* [ИСХОДНЫЙ ТЕКСТ]
Сами крестьяне иногда использовали фольклорные когнитивные схемы для интерпретации военных событий. Так, существовала «сказочная» версия войны, согласно которой Франц Фердинанд задумал жениться на княжне Ольге Николаевне, но русские министры, узнав об этом, убили его, из-за чего и вспыхнул военный конфликт.
По другой, чуть более рациональной версии, Николай II задумал войну, чтобы истребить крестьян и не дать им землю. Схожие объяснения встречались и в рабочей среде – война как способ уйти от решения рабочего вопроса.
На фронте, отмечает Аксенов, приходилось издавать приказы, запрещающие стрельбу по любым самолетам: крестьяне в серых шинелях видели в этих страшных существах тех самых «железных птиц» Апокалипсиса и палили без разбора по своим и чужим…
Когда же война перелилась в революцию, фантастические картины мира умножились.
В частности, ученый рассказывает о появлении слуха о священнике, который расстреливал народ из пулемета, установленного на колокольне. Однако выпущенная кем-то листовка-карикатура: отвратительный поп с поднятым крестом, пулеметом и подписью «Мы привыкли останавливать народ «этим» и «этим», – выдает руку опытнейшего пропагандиста.
Слухи становятся участниками войны, поскольку выходят уже не из глубин «темноты народной», но оформляются вполне просвещенными хладнокровными людьми. Нынче в мире созданы целые фабрики по производству слухов, но это уже другая история…
Спасители-отравители
Но с особой парадоксальностью слухи проявляли себя во время эпидемий.
В течение XIX века Россия перенесла шесть нашествий холеры, каждое из которых – пусть и в разной степени – сопровождало одно и то же явление: избиение врачей, разрушение больниц и аптек. Это неоднократно описано в публицистике, в повестях Кузьмы Петрова-Водкина и Викентия Вересаева, кстати, едва не ставшего жертвой одного из таких волнений.
По самым примерным подсчетам, только во время холерных бунтов 1829-1831 годов было убито более ста медиков, чиновников и офицеров, обеспечивавших карантин, – при том, что врачей в тогдашней империи было, наверное, чуть больше, чем балетмейстеров.
Каждому из таких бунтов неизменно предшествовал слух, что лекари с провизорами – те, кто приносит холеру; больницы – это помещения для тайного умерщвления народа, аптеки – хранилища яда, а военные в карантине охраняют это массовое убийство.

* [РАБОЧЕЕ ЗАДАНИЕ] Пожалуйста, повторите дословно фрагмент текста о слухах от слов «Сами крестьяне иногда» до слов «вспыхнул военный конфликт.» включительно. Записи взяты из другого источника.

* [ВЫДЕРЖКИ ИЗ ЗАПИСЕЙ]
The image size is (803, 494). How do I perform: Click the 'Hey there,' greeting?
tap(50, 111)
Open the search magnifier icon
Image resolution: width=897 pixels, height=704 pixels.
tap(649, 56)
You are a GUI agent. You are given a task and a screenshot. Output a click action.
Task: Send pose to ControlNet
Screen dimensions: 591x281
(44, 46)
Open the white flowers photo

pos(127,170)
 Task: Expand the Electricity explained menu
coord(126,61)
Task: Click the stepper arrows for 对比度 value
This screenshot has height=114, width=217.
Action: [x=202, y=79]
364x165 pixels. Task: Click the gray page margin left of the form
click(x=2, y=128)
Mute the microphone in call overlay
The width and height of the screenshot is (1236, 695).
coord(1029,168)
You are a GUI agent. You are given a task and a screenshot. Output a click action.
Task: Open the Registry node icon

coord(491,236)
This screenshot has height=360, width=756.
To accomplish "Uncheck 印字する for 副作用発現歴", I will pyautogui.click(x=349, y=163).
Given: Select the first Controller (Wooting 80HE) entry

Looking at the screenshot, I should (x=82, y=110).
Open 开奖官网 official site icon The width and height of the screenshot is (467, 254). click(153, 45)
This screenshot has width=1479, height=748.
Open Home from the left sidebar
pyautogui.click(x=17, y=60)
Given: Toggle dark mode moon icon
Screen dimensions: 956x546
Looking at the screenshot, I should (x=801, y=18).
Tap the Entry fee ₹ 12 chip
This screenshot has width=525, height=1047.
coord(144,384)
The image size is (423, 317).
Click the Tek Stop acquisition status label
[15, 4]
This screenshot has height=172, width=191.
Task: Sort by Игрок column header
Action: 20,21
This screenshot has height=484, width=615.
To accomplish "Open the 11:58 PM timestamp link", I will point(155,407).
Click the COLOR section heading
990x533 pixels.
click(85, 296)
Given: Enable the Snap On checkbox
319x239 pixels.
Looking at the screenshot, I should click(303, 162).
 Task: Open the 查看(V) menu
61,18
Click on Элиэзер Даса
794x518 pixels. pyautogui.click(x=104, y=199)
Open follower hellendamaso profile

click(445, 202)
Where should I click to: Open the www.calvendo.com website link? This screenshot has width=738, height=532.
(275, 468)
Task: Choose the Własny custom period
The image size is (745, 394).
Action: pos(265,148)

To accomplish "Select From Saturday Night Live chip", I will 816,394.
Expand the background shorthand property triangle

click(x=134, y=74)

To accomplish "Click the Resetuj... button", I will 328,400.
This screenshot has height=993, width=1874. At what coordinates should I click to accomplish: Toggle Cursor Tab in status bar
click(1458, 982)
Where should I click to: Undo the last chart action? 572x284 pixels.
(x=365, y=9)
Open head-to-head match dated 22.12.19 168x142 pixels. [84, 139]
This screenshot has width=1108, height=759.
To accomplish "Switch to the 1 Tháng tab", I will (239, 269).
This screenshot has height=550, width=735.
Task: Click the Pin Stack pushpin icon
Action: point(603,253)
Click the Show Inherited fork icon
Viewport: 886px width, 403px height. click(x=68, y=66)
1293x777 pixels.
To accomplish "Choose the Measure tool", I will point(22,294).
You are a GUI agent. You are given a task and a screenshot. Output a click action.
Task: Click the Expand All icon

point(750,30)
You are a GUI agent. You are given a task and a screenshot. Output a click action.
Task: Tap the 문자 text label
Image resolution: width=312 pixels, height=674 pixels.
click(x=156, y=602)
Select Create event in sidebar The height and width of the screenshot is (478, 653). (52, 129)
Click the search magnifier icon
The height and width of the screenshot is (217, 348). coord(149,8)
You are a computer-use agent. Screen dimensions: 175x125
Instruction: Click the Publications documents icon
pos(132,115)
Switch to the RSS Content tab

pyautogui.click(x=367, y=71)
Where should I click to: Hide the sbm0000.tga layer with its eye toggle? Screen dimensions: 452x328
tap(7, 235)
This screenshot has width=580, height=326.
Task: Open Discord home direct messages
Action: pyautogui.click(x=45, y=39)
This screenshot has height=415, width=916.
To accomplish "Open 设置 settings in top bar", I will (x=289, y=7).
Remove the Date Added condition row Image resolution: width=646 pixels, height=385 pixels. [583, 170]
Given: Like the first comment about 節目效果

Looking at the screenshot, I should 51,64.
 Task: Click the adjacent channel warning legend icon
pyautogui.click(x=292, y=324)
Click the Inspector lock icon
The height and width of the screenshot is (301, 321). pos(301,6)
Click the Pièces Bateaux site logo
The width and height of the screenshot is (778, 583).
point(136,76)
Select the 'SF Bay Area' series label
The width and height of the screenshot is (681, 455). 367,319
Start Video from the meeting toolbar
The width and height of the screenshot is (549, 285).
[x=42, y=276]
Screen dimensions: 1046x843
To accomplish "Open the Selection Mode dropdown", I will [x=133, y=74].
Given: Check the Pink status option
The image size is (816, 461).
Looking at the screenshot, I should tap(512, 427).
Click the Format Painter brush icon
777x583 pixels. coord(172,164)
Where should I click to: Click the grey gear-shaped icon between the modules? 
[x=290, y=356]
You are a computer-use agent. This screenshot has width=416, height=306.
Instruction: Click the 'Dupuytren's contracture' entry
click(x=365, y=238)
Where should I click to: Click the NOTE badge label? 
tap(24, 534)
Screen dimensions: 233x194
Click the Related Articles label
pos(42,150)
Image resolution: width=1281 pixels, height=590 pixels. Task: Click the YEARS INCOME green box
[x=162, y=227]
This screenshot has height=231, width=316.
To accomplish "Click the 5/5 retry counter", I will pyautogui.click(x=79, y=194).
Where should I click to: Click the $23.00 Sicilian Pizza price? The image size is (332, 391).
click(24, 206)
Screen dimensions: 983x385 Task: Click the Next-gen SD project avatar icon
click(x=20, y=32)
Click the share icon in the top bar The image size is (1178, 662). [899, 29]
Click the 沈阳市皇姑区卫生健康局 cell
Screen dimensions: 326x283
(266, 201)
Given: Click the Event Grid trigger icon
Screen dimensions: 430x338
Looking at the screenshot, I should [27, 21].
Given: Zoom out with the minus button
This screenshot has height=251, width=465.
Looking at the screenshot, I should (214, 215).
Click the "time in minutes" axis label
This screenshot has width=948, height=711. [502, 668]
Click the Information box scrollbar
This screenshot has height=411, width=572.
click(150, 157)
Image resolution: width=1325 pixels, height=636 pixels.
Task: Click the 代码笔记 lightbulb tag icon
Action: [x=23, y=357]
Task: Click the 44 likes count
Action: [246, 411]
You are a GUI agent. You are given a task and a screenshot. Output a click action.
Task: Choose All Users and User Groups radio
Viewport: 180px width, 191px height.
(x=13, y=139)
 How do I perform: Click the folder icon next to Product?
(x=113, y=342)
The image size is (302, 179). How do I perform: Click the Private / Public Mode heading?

* [РЕШЕНИЕ ЗАДАЧИ]
Сами крестьяне иногда использовали фольклорные когнитивные схемы для интерпретации военных событий. Так, существовала «сказочная» версия войны, согласно которой Франц Фердинанд задумал жениться на княжне Ольге Николаевне, но русские министры, узнав об этом, убили его, из-за чего и вспыхнул военный конфликт.